Salomo Goldzweig – ich nannte ihn immer Shlomo – mein späterer Mann und seine Familie nahmen mich bei sich auf, bevor wir dann alle zusammen ins Versteck gingen. So ist es uns wenigstens erspart geblieben, Judensterne auf der Kleidung tragen oder unsere Vornamen in "Sarah" oder "Israel" ändern zu müssen. Und natürlich sind uns auch die Lager und die Duschen erspart geblieben. Die Schraders haben uns über vier Jahre versteckt und mit Lebensmitteln versorgt. Es war nicht leicht, das kannst Du mir glauben."

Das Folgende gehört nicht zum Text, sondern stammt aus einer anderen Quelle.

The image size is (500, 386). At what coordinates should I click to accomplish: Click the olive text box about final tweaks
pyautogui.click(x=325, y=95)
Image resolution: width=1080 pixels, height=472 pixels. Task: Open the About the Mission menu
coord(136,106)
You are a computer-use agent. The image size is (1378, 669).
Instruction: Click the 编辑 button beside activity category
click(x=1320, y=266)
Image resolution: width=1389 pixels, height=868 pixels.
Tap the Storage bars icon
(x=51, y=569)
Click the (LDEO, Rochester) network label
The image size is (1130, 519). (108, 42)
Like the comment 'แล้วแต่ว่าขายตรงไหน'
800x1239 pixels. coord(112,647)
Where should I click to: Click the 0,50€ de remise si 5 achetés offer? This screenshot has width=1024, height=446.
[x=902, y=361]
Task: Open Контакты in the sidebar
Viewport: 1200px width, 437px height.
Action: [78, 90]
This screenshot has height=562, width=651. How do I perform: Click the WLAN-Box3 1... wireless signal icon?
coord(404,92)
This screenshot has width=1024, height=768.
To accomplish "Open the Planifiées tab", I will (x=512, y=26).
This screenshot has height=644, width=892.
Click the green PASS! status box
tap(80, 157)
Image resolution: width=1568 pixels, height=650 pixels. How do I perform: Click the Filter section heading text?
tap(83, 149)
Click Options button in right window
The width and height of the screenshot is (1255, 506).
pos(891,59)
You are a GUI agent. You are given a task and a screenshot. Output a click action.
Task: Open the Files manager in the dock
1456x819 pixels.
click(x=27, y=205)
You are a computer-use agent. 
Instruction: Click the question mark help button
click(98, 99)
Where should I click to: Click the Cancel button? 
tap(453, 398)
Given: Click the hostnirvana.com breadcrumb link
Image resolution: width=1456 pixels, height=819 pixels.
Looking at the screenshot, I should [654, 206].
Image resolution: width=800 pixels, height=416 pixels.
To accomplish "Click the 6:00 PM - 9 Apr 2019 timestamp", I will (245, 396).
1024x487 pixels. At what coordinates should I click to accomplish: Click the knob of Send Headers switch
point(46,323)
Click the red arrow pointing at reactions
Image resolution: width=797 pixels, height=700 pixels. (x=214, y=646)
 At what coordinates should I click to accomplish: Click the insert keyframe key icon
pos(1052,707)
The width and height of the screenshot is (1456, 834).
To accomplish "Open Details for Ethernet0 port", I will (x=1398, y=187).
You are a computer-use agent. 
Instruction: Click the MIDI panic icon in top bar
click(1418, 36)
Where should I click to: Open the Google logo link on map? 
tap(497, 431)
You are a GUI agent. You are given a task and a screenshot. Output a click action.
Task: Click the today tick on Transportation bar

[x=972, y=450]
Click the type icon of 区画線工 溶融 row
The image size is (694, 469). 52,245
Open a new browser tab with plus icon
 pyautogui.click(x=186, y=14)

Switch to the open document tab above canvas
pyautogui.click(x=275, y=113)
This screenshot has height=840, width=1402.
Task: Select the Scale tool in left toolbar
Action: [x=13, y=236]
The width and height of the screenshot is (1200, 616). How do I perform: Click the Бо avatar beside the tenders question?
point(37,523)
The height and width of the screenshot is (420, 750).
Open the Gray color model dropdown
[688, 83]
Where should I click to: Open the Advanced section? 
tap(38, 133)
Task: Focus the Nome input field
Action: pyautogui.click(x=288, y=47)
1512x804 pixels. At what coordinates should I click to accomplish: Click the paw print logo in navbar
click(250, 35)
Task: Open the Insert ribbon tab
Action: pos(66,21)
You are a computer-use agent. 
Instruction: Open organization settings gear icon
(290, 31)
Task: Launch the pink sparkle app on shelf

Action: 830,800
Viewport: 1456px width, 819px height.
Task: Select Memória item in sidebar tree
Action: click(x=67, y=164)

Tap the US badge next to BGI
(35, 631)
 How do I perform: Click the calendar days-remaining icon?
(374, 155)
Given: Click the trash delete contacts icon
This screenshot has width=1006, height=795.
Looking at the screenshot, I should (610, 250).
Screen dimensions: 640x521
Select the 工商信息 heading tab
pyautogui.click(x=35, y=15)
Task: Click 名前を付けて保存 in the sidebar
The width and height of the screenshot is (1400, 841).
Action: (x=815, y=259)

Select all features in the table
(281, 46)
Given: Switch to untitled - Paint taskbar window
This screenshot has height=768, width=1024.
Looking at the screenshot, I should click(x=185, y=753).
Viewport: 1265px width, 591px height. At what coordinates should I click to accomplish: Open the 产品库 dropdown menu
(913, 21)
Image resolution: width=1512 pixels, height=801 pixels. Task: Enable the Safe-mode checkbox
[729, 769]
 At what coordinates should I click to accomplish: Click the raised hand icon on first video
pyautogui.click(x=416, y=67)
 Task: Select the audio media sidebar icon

Sie seufzt und zittert, als ein Atemzug rasselnd ihre Lungen füllt. "Und dann kamen die Nächte vom 13. bis 15. Februar 1945 und ein Bombenteppich nach dem anderen. Das Wohnhaus wurde getroffen. Die Schraders verschüttet. Fast hätten uns die Befreier für immer eingeschlossen in unserem Versteck im Hinterhaus. Shlomos Vater hatte schon in der ersten Nacht einen Herzanfall und ist gestorben. Aber wir, Shlomo, seine Mutter Judith und ich haben überlebt. Und wir sind geflohen. Frag' mich nicht wie, aber irgendwie ist es uns gelungen, Deutschland zu verlassen und über Frankreich zu flüchten.

Konnten wir ahnen, dass kein Vierteljahr später dieser schreckliche Krieg und diese Terrorherrschaft vorbei sein würden? Ich weiß es nicht. Wären wir nach dem Mai 1945 in dem Land unserer Geburt geblieben? Ich denke nicht.

Shlomos Familie hatte etwas Geld auf ausländischen Konten und davon haben wir uns noch im Winter '45 diese Wohnung hier gekauft. Wusstest Du, dass dieses Haus mal das höchste der ganzen Stadt war? Und schon im Februar '46 waren Shlomo und ich verheiratet. Ich war und bin seitdem Rachel Goldzweig. Seine Mutter verließ uns keine drei Jahre später für immer. Wir hatten nie Kinder. Ich weiß nicht warum. Es hat einfach nie geklappt. Und vor zehn Jahren hat mich dann auch mein Shlomo verlassen. Er hat das neue Jahrtausend nicht mehr erleben dürfen."

Ihre Stimme schwankt und zittert. "Und seitdem habe ich nur sehr wenig Deutsch gesprochen. Das Land habe ich seit fünfundsechzig Jahren nicht mehr betreten. Keinen Kontakt mehr. Und manchmal frage ich mich, ob ich wirklich jemals dort war. Oder ob all diese Erinnerungen nut böse Streiche sind, die mir mein verwirrter Geist spielt. Man sagt, man ist in einem neuen Land angekommen, hat es als neue Heimat angenommen, wenn man beginnt, in der Sprache dieses Landes zu träumen. Ich kann mich nicht an meine Träume erinnern, Bromford. Ich weiß nicht, welche Sprache ich in ihnen spreche. Ist das schlimm?"

Eine Träne läuft quälend langsam über ihre faltigen Wangen. Jetzt zittern ihre zusammengepressten Lippen. Ich halte ihre Hände, und wir sitzen lange in der aufsteigenden Dunkelheit und schauen in das leichte Flackern eines siebenarmigen Kerzenleuchters.